Page excerpt

# Purchase a MiniBus



## Robin McLaughlin (Sep 14, 2009)

Hello, we are in the process of moving to spain (Almeria) and i am curios to find out if anybody on the forum could answer my question's.

1, I am looking to purchase a used 17 seater minibus.

2, Does any body know of a good insurance broker who can offer all correct insurance for business.


Regards.

Robin McLaughlin


----------



## owdoggy (Jul 23, 2008)

Robin McLaughlin said:


> Hello, we are in the process of moving to spain (Almeria) and i am curios to find out if anybody on the forum could answer my question's.
> 
> 1, I am looking to purchase a used 17 seater minibus.
> 
> ...


There's a place called Costa Coches in Antas that may be able to help you but as for the insurance I don't really know about the business side of things but Applegate & Linea Directo are quite popular round here for bog standard domestic stuff. You could start with those.

Best of luck:yo:



Doggy


----------



## Robin McLaughlin (Sep 14, 2009)

Record excerpts
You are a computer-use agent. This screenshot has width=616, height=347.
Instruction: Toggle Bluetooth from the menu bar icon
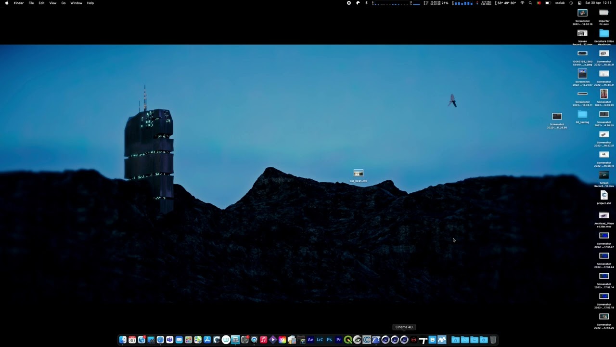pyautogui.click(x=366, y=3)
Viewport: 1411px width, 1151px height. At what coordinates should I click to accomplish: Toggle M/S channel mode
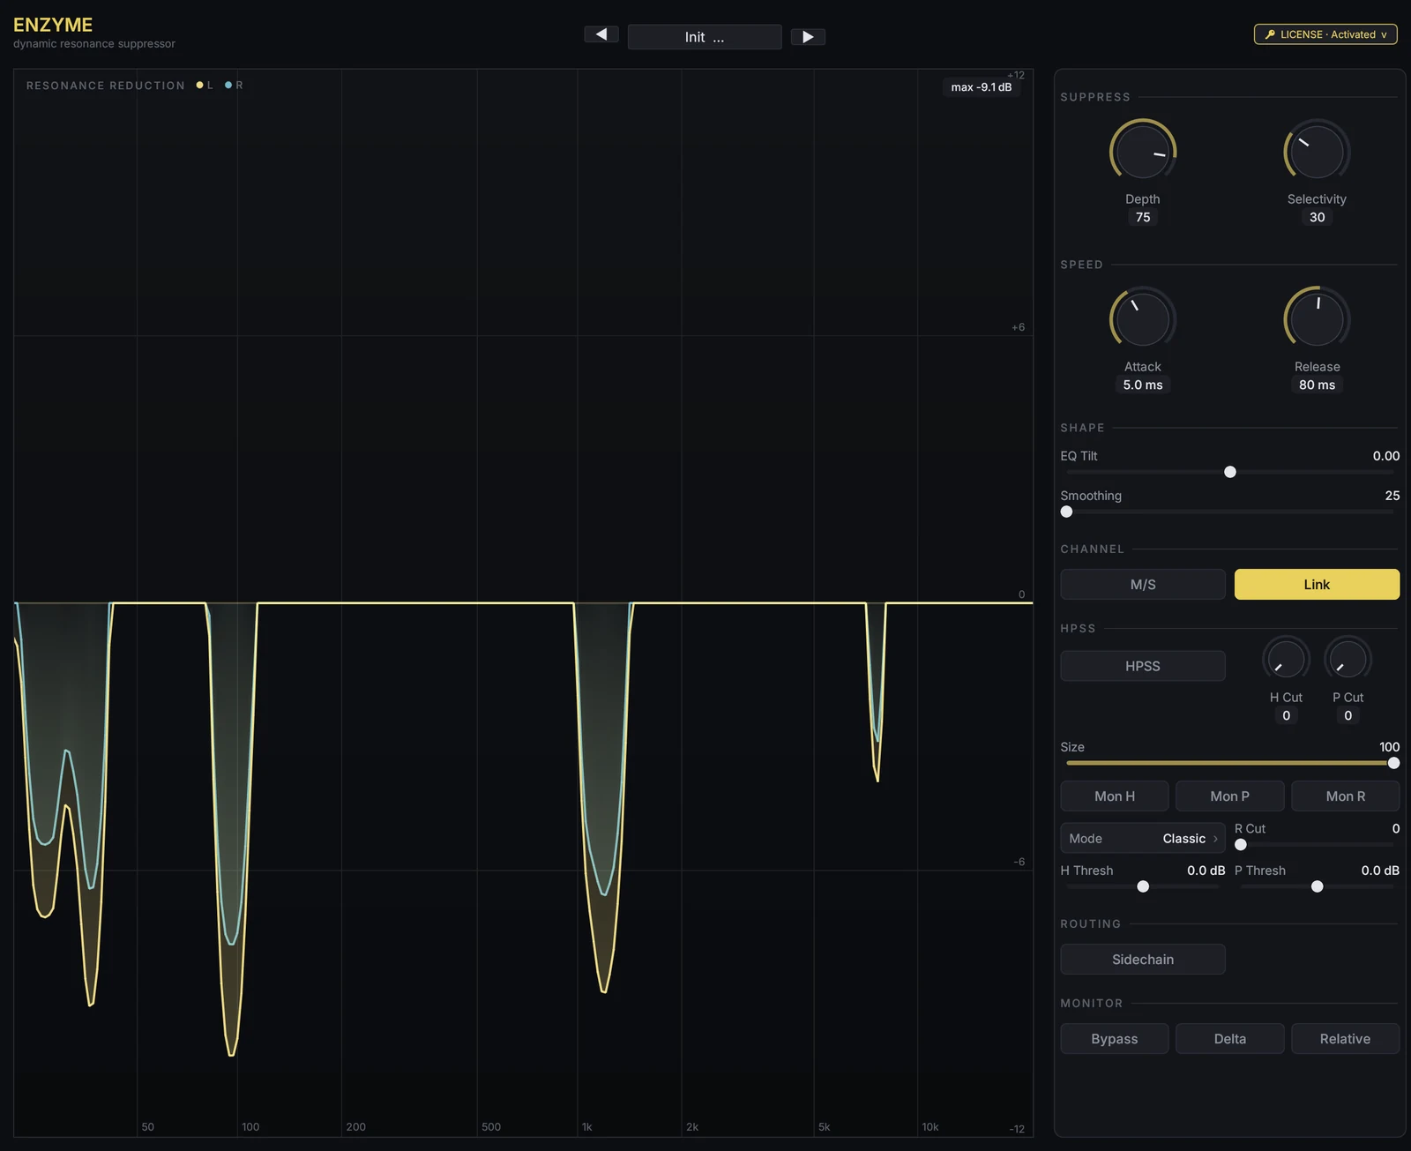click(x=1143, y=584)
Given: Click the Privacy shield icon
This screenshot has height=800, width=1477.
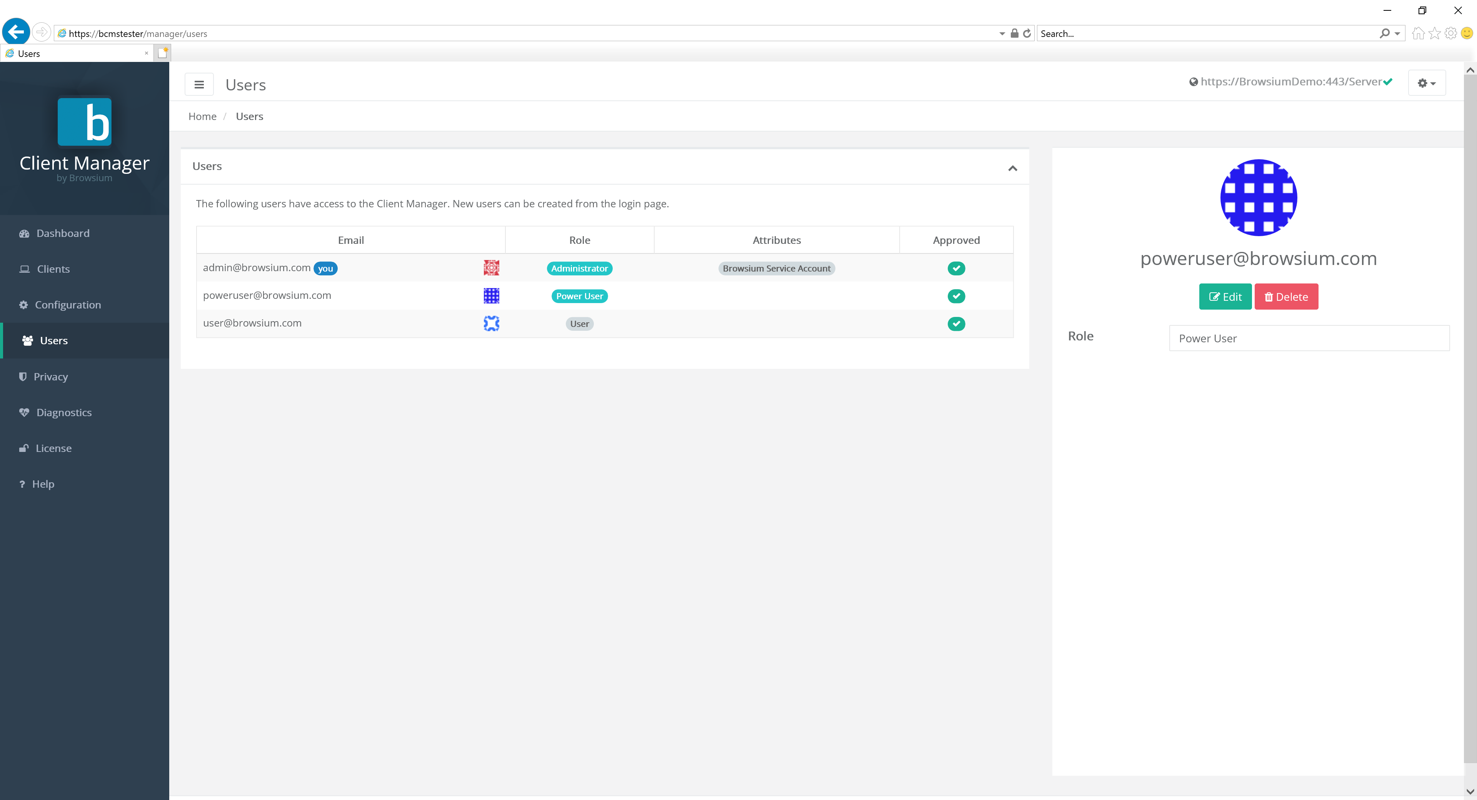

==

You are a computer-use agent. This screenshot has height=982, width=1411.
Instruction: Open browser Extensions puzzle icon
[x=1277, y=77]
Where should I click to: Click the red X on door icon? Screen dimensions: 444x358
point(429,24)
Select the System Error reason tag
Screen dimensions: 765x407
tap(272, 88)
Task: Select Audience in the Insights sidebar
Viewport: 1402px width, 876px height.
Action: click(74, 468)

* * *

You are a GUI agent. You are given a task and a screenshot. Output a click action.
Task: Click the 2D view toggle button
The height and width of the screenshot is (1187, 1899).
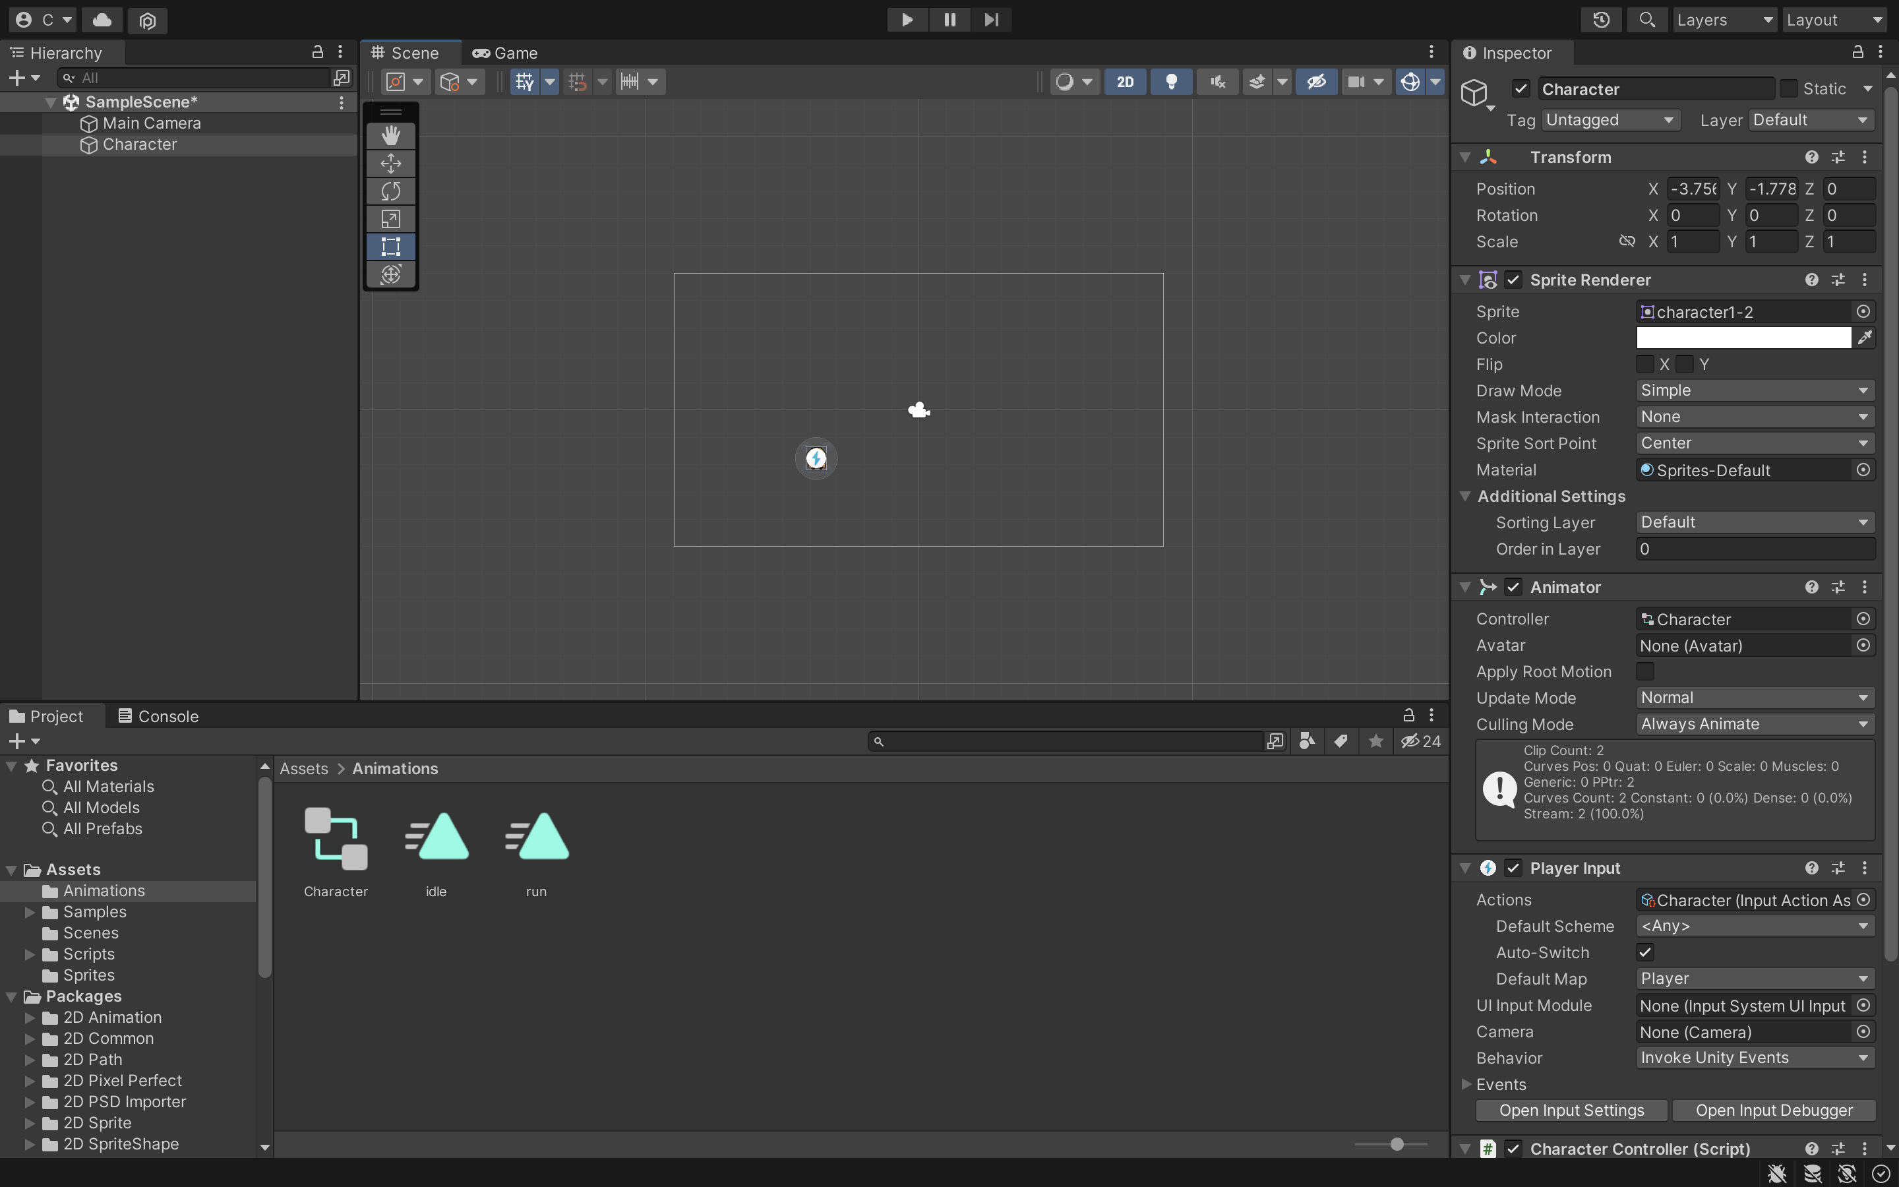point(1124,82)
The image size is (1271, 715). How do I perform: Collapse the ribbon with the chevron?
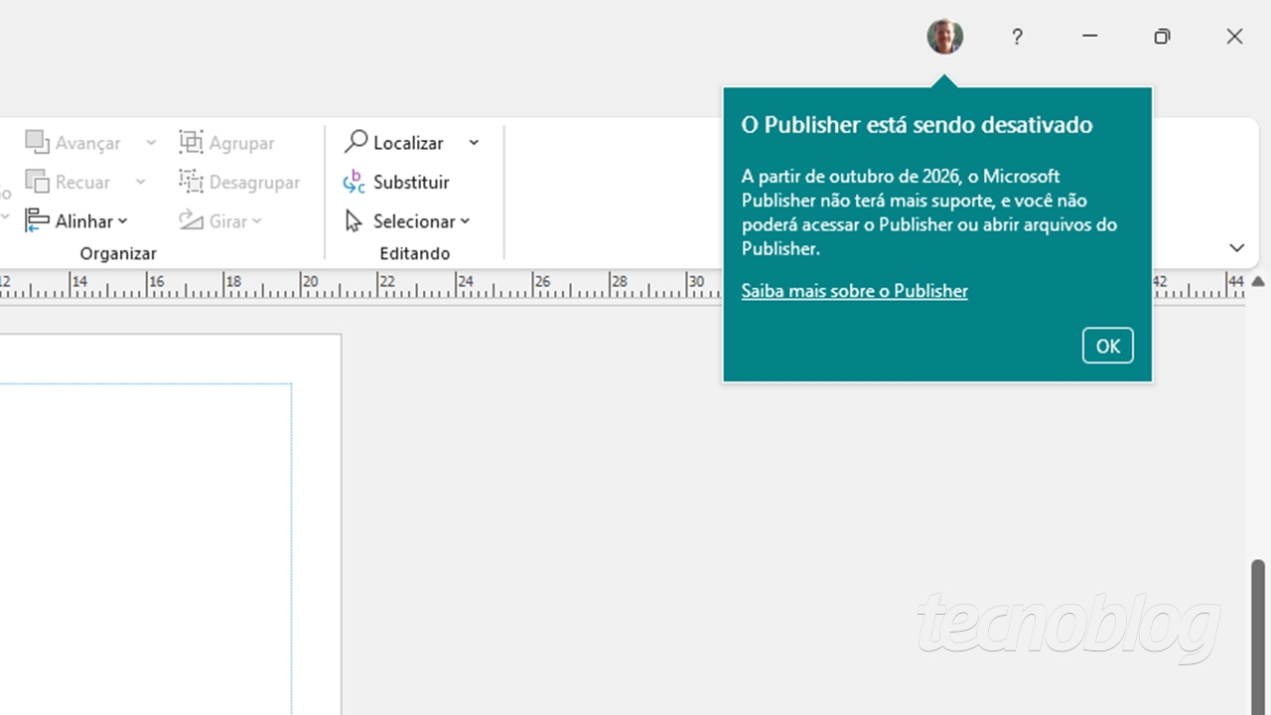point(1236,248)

What you need to do
• A. Swap "Antas" for "Vera" in the minibus forum thread and write out the passage from "There's a place" up to and including "start with those.".
• B. Print the rows from the line with "Where should I" up to and including the line with "Action: click(74, 468)", unchanged and with nothing else.

Solutions to the exercise
• A.
There's a place called Costa Coches in Vera that may be able to help you but as for the insurance I don't really know about the business side of things but Applegate & Linea Directo are quite popular round here for bog standard domestic stuff. You could start with those.

• B.
Where should I click to: Click the red X on door icon? Screen dimensions: 444x358
point(429,24)
Select the System Error reason tag
Screen dimensions: 765x407
tap(272, 88)
Task: Select Audience in the Insights sidebar
Viewport: 1402px width, 876px height.
Action: click(74, 468)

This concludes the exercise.